* _Document segment_
Seasoned Advice Asked on February 1, 2021

Many chefs add spices to the oil because the “oil brings out the flavors”. But I want to experiment with different spices and quantities (which is hard because you can’t taste the oil and predict the end result). My question – when a recipe clearly asks for spices in the oil, how can you add the spices to the finished sauce for the same effect?

5 Answers

Fat transport the flavour. It is the one who get infused with the spice or herb. That's why flavoured oils are so popular, you add one thing instead of 2.

Think of making a hot oil. You heat up oil, add spaces and THEN use whole oil in whatever you want.

So adding spices later, to finished sauce may not bring all the taste out. It may be a little bland.

But what you can make is your own flavoured oil. Just use the amount required by the recipe and add different spices with different quantities. When the oil cool down use it in the final recipe.

Answered by SZCZERZO KŁY on February 1, 2021

The effect will be different for a few reasons.

  1. When you add spices to hot oil, they cook at a considerably higher temperature (up to around 200°C) than in a simmering sauce (100°C as it's likely to be mostly water). Important cooking chemistry happens at this higher temperature, so the flavour is actually changed (just as with onions and garlic).

  2. Whole or coarse spices sometimes pop and break up (I often add whole or lightly crushed cumin seeds to hot oil and fry, but if you add them after adding watery liquids they get stuck in your teeth). This can be mitigated by using finely crushed/ground spices.

  3. Even if the oil is cold, many major flavour compounds are much more soluble in oil than water, capsaicin being a significant example. The flavour extraction will be affected. Taking chilli flakes as an example, you can add them later, even at the table, but the heat will be concentrated in the flakes; adding them at the beginning of cooking allows the flavour to infuse the whole dish. Again finer spices can help here by dispersing in the sauce.

* _Problems to work on_
1. From the spices-in-oil discussion above, repeat the passage starting with "But what you" and going on through "onions and garlic).".
2. Go on with the discussion about adding spices to oil, picking up right after its last sentence.

* _Source material_
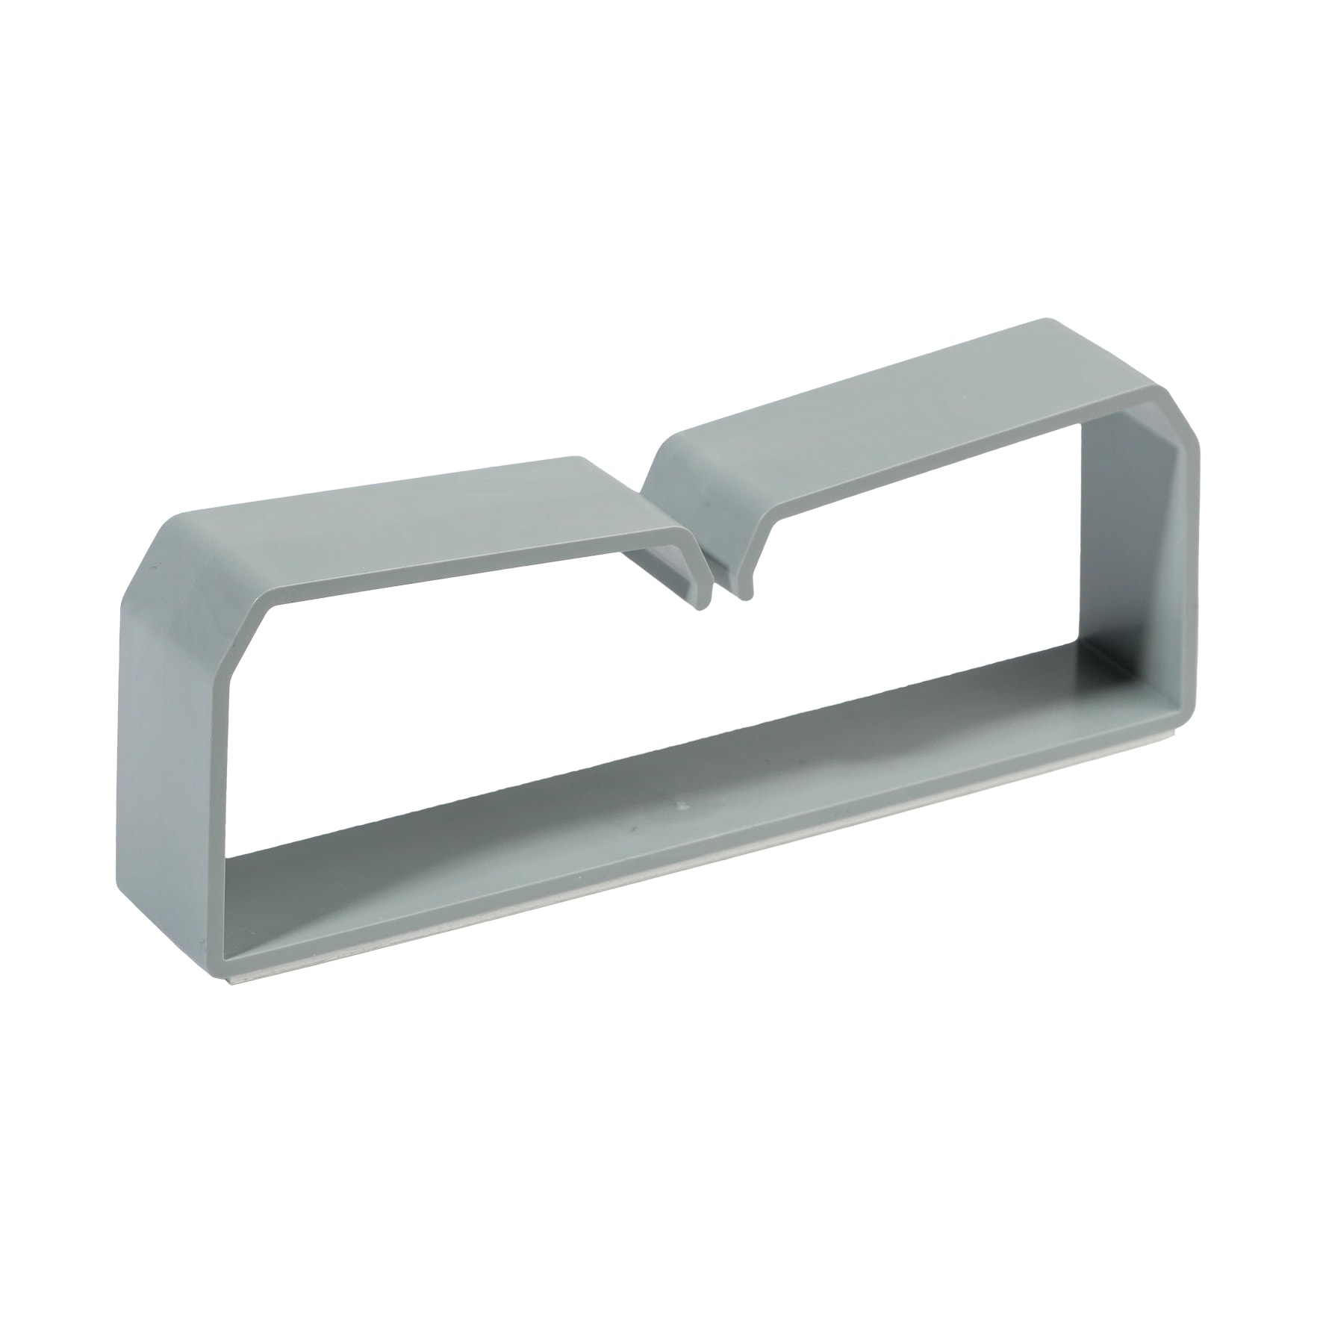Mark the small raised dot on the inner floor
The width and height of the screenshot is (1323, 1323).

* _Results for each task_
1.
But what you can make is your own flavoured oil. Just use the amount required by the recipe and add different spices with different quantities. When the oil cool down use it in the final recipe.

Answered by SZCZERZO KŁY on February 1, 2021

The effect will be different for a few reasons.

  1. When you add spices to hot oil, they cook at a considerably higher temperature (up to around 200°C) than in a simmering sauce (100°C as it's likely to be mostly water). Important cooking chemistry happens at this higher temperature, so the flavour is actually changed (just as with onions and garlic).

2.
On the other hand it's perfectly sensible to add black pepper to a simmering sauce, to taste. Turmeric is also often added towards the end of cooking as too much cooking removes some of the best elements of the flavour. Paprika is also sometimes added late (or even to the oil and at the end).

Bearing this in mind, experimenting is a good thing. If you put a baseline level of spice in the oil, you can get away with topping up the flavour, with a little care.

Answered by Chris H on February 1, 2021

As other answers have noted, stirring spices into the nearly-finished dish will give a different taste because frying something in oil is physically and chemically very different from boiling it in water.

One possibility would be to use what in Indian cooking is called a tarka (and a hundred other names, too, depending on which part of the Indian subcontinent you're actually cooking in). Instead of just adding raw spices at the end of cooking, fry them in a little oil first. You can then add as much as you think is needed. The result won't be exactly the same as adding them at the start, but it will be a much better approximation.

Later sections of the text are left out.